Where the line containing "The height and width of the screenshot is (920, 1316)." appears below, begin there and reproduce each line exactly through the last one, omitting pictures.
----- RECORD SET
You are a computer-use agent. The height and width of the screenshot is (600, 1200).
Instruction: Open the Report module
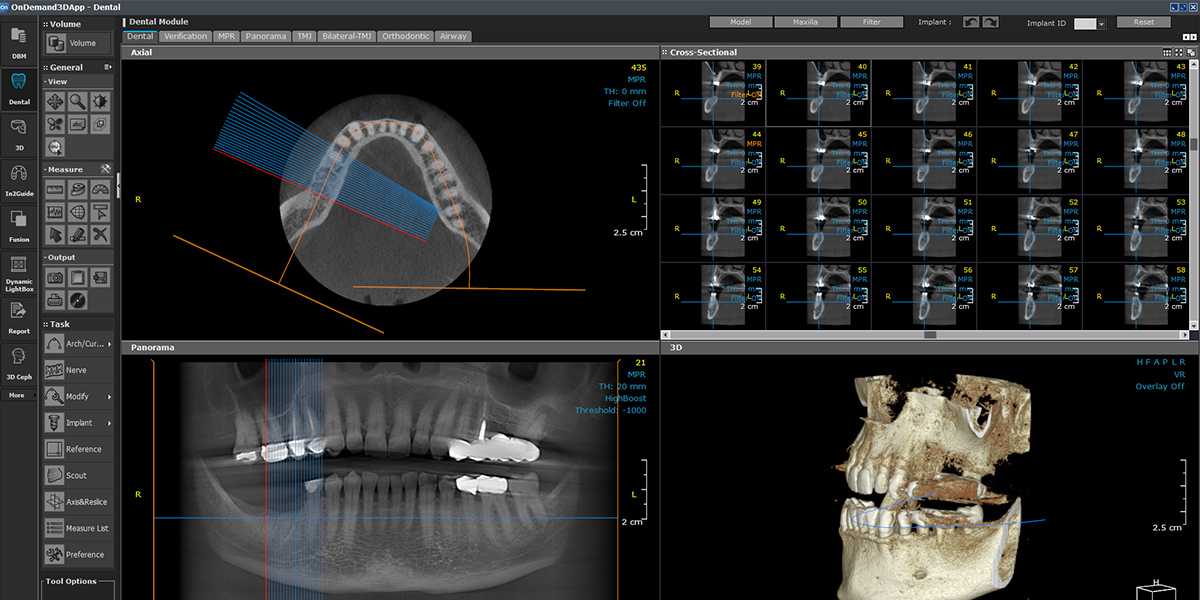[18, 318]
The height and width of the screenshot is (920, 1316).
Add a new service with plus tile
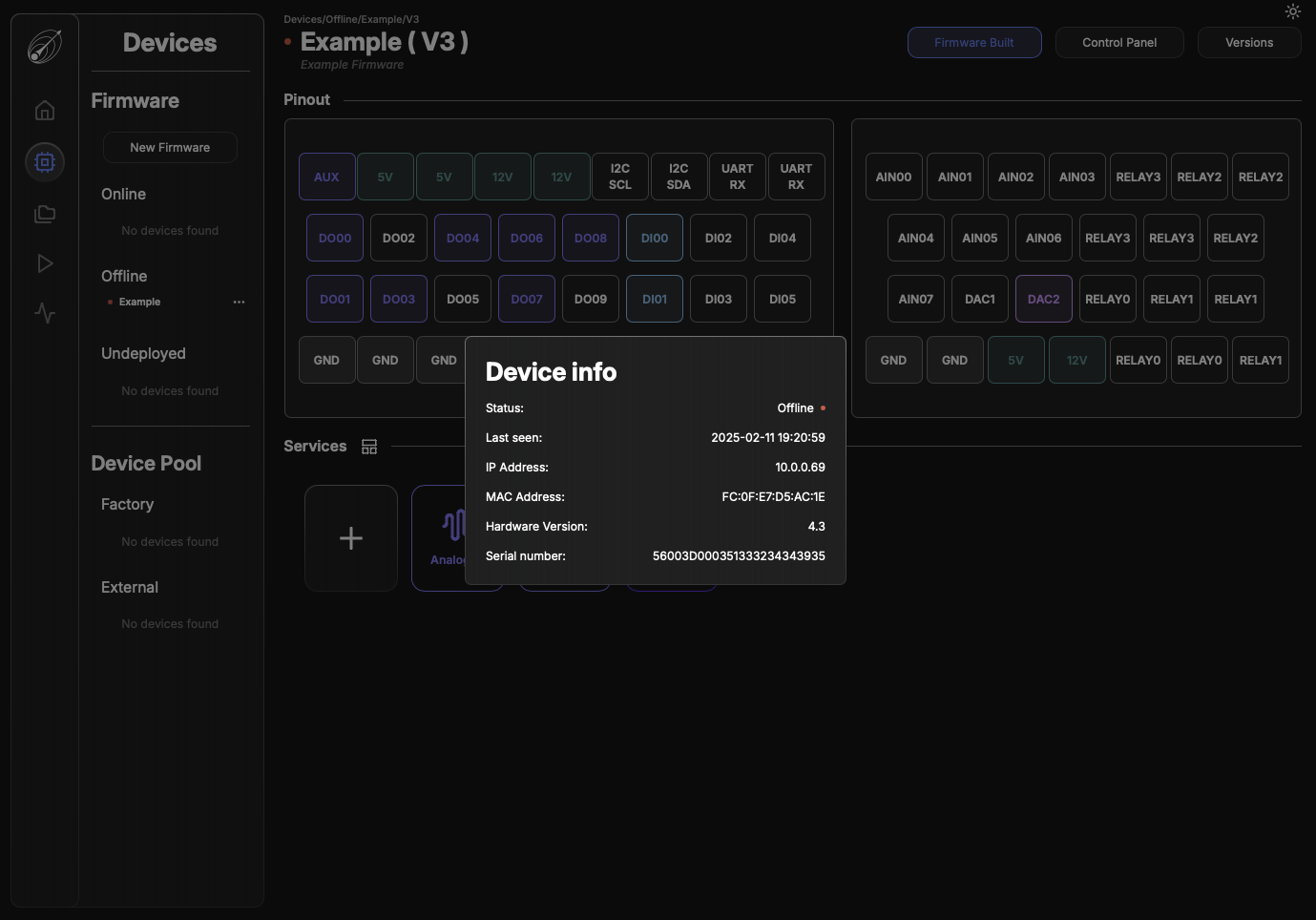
----------
# RESPONSE BOX
The height and width of the screenshot is (920, 1316).
Add a new service with plus tile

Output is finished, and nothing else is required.